Concord taps outside help for Hanscom fight

By Celeste Katz Marston Celeste@theconcordbridge.org
August 15, 2023

With Concord residents and environmental advocates raising objections to a major expansion of private hangar space at Hanscom Field, the Select Board has voted to lawyer up to collect public records on the controversial proposal. 

The Board voted unanimously at its most recent meeting to retain Boston environmental firm McGregor Legere & Stevens to file requests for documents related to the potential deal under the Freedom of Information Act.

The expansion proposed by Runway Realty Ventures and North Airfield Ventures would add 27 hangars to Hanscom. The airfield borders Concord and three other communities — Bedford, Lexington and Lincoln — and its air traffic affects an even larger area. 

The Massachusetts Port Authority, or Massport, which operates the site, supports the plan as a way to accommodate growing private jet traffic in the region. But the expansion has come under heavy fire from neighbors and environmental groups who say it will inundate the area with pollution and noise as it caters to wealthy private jet owners. 

While soliciting public opinion, putting up yard signs and raising objections with elected officials are all part of the process, “what is going to have the most serious effect on this is challenging the environmental review, [which] is a technical and legal process,” Select Board Chair Henry Dane said. 

“Our thought,” he continued, “was that the best expenditure of our time and money was to engage the services of an environmental expert to both monitor the environmental review process and to provide us with consulting services [which] would help us to stay on top of the situation.”

As Town Manager Kerry Lafleur noted in an August 2 memo to the Board recommending that Concord retain McGregor’s services, the Hanscom proposal would affect 47 acres of land, add 194 average daily vehicle trips and generate more than 12,000 gallons per day of wastewater. 

Notably for Concord, Lafleur wrote, sites including Minute Man National Historical Park and Great Meadows Wildlife Refuge “are on a direct path with the east-west runway, as well as many cultural resources and open spaces that bring visitors to this region.”

Lafleur recommended the town hire McGregor, Legere & Stevens for a fixed fee of $7,500 for “Phase 1A Services” — a starting point that includes a records analysis and strategy session. She noted that while Anderson Kreiger would usually handle the matter as Concord town counsel, the firm also provides legal advice to Massport and so has a conflict. 

McGregor, Legere & Stevens founder Gregor McGregor, a Concord resident, proposed starting with broad-based public records requests: “I would say [the] key to this town being effective, and this board especially, is to have information,” he said. “Otherwise you’re just reacting.
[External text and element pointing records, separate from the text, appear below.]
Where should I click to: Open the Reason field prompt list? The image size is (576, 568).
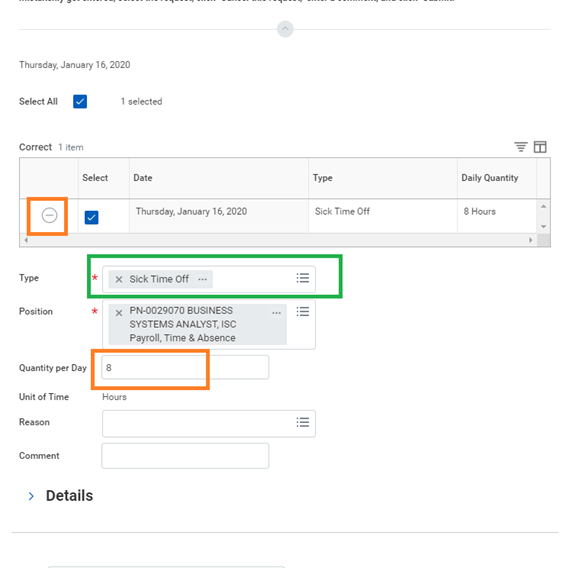303,422
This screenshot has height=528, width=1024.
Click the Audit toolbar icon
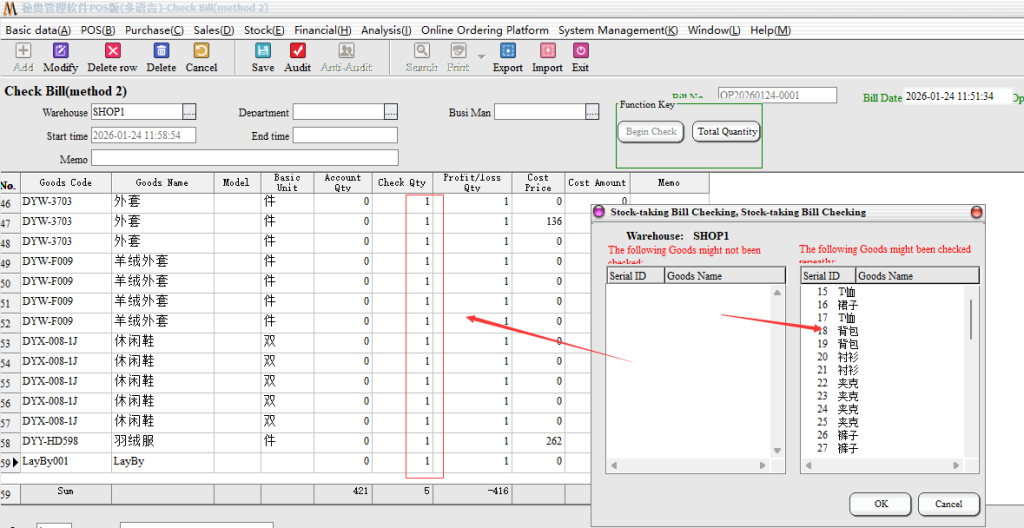point(298,57)
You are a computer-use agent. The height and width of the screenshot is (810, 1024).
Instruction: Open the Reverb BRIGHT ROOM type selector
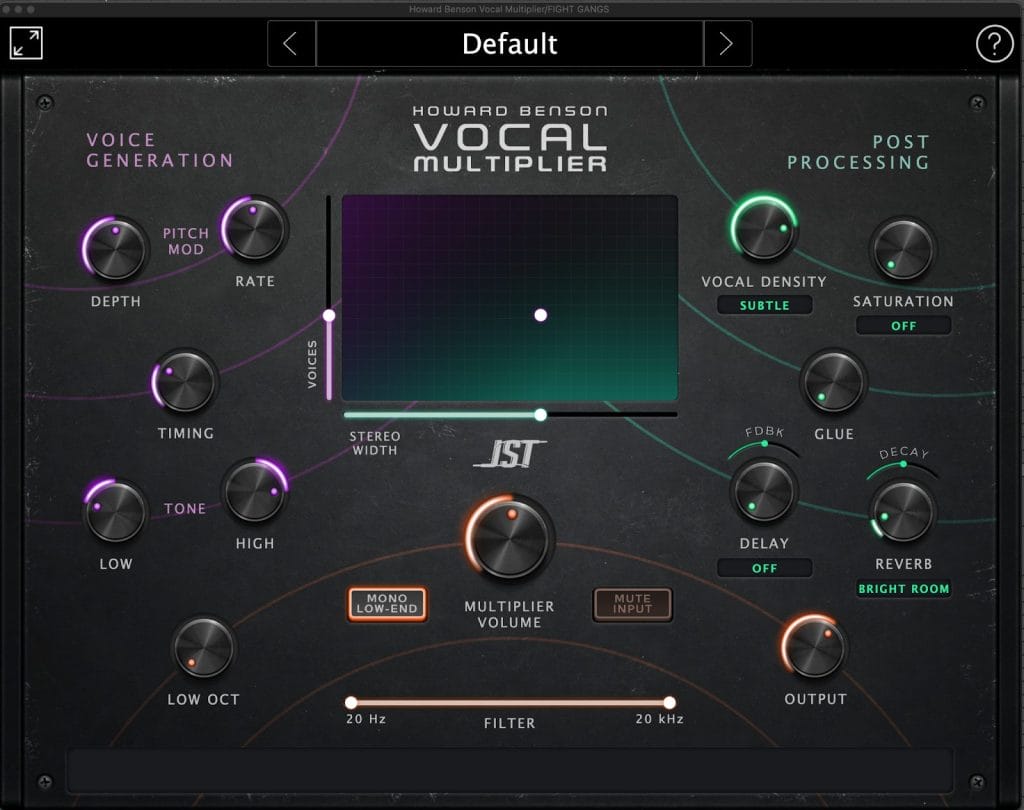pos(903,589)
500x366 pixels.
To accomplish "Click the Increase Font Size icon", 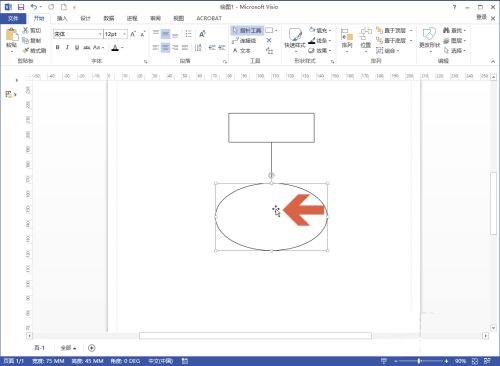I will coord(133,34).
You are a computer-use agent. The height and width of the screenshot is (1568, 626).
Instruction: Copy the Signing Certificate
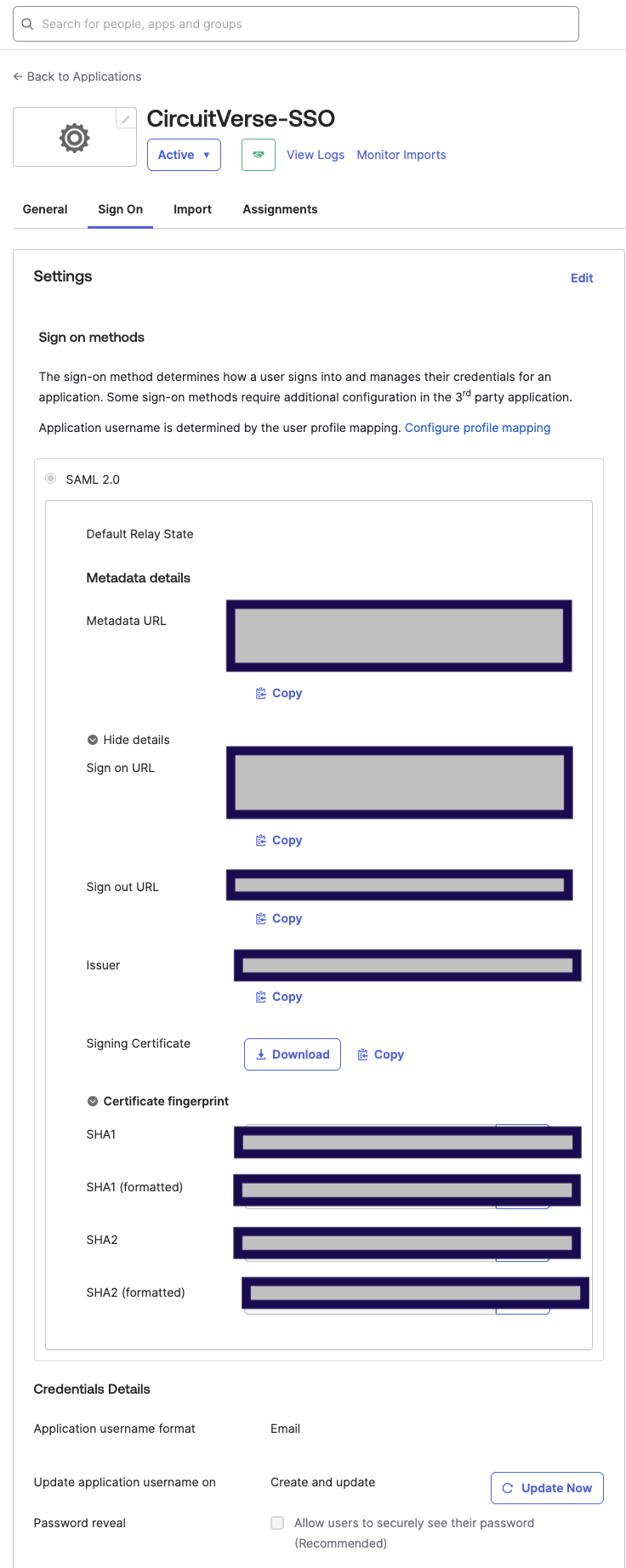381,1054
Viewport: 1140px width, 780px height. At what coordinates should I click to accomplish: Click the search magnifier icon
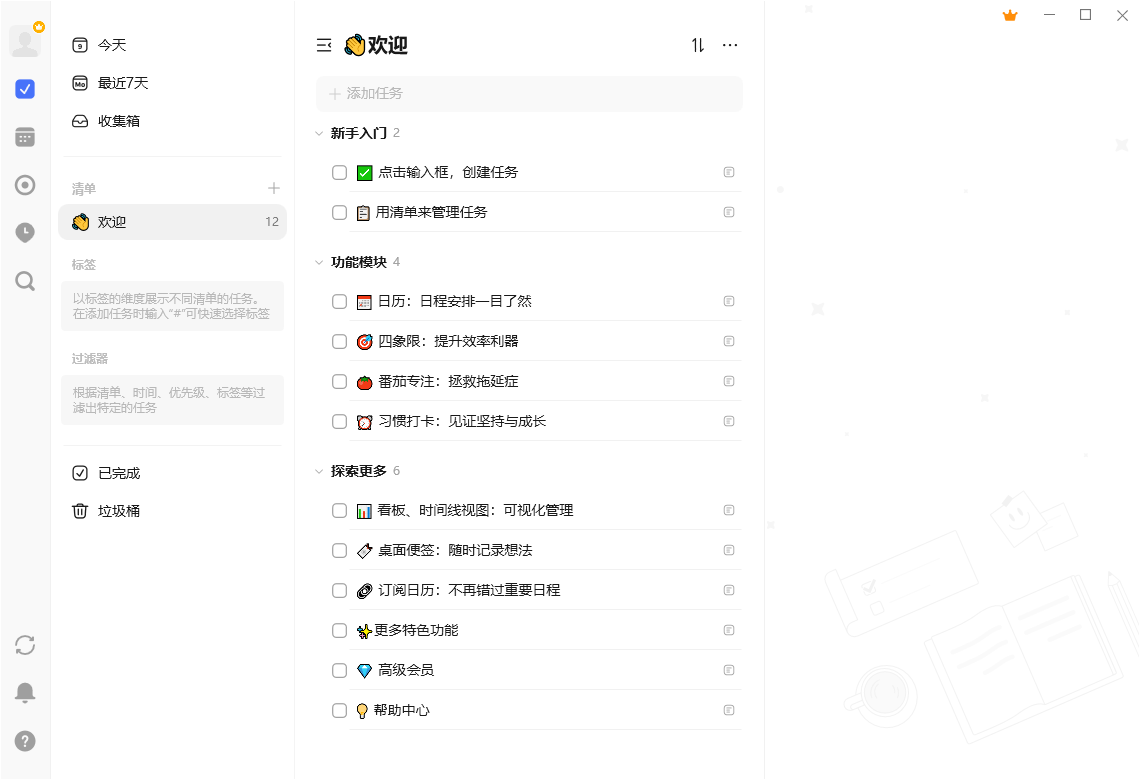[x=25, y=281]
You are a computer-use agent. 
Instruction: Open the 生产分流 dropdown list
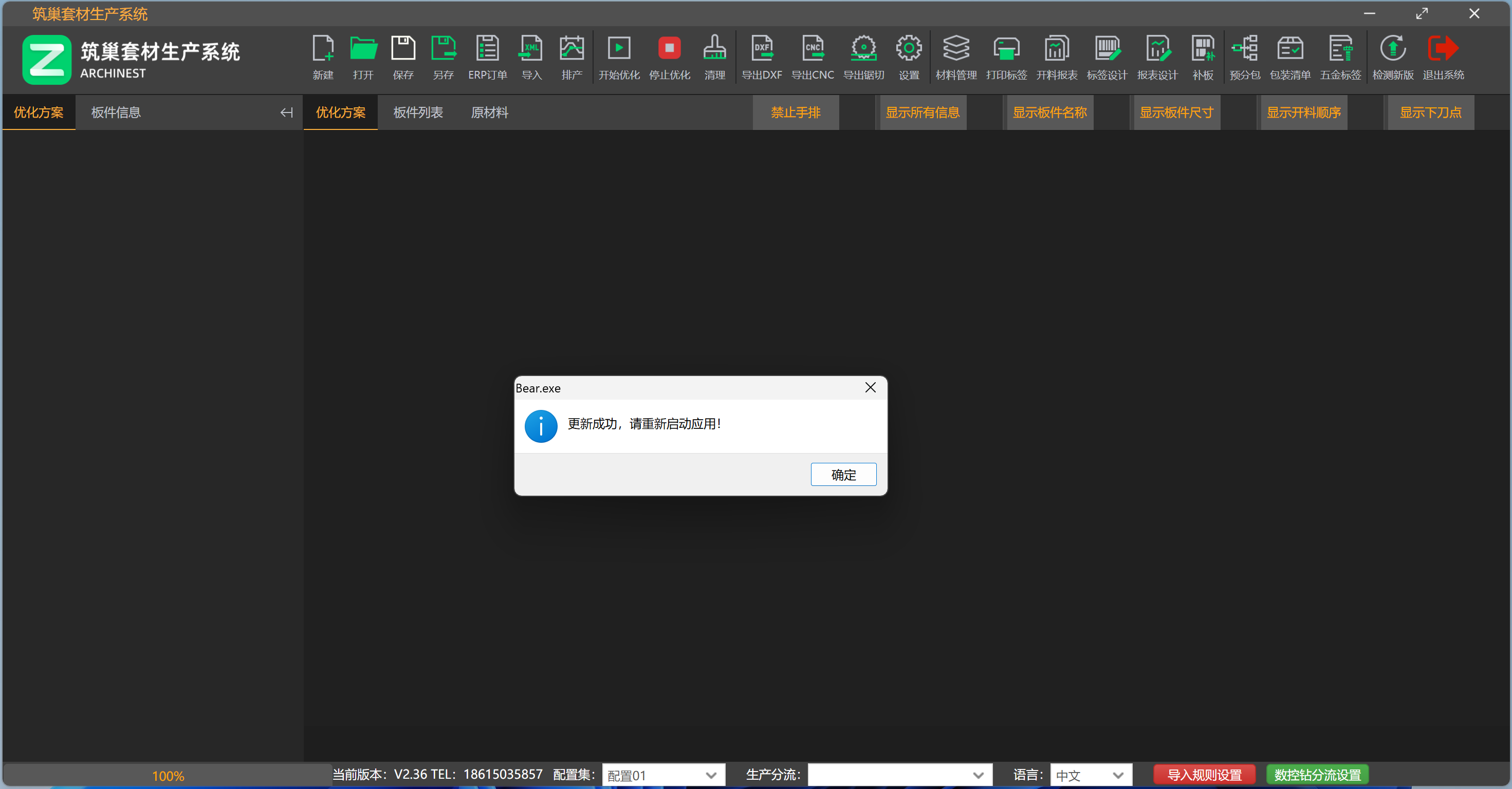(x=978, y=776)
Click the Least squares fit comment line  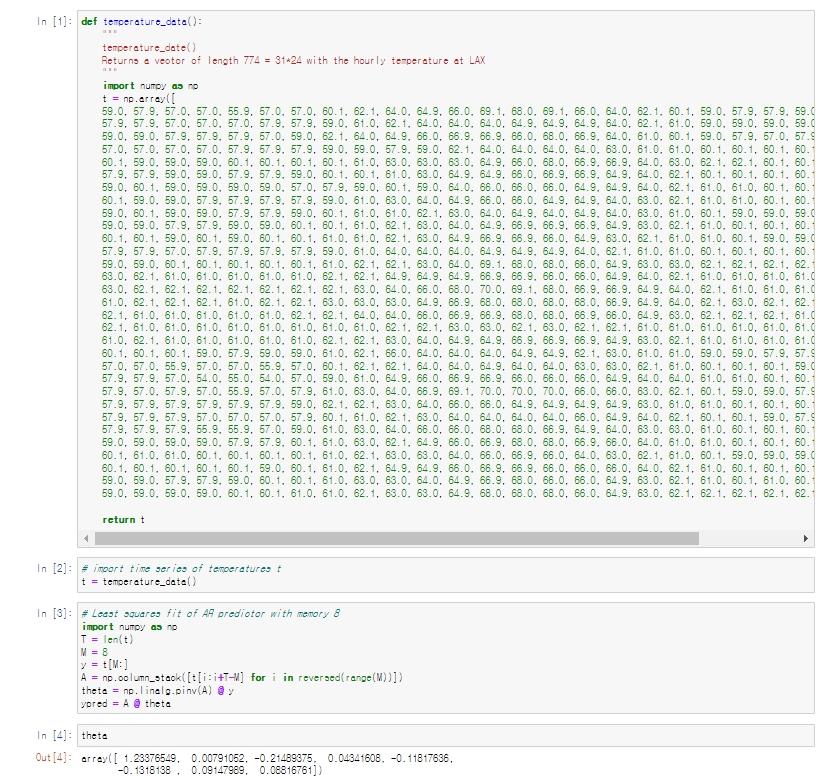[200, 616]
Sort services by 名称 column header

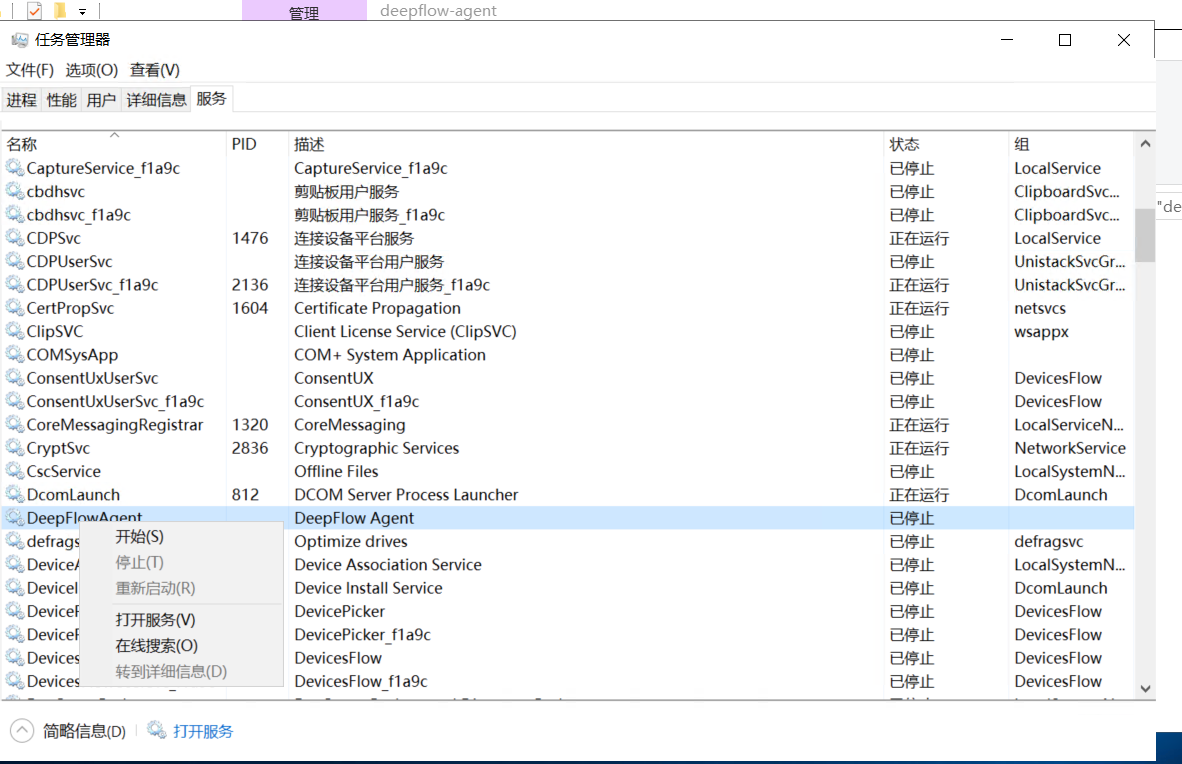(22, 145)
Otherwise, you’re just the tail on the dog.”

McGregor also said Concord could check to see if other towns concerned about the Hanscom expansion are making similar records requests and possibly team up with them to pool costs. 

Bottom line, “This is about trying to get information that Hanscom may or may not want to share with you,” he said. 

A Draft Environmental Impact Report on the Hanscom project, including a study of carbon emissions, is due out this fall.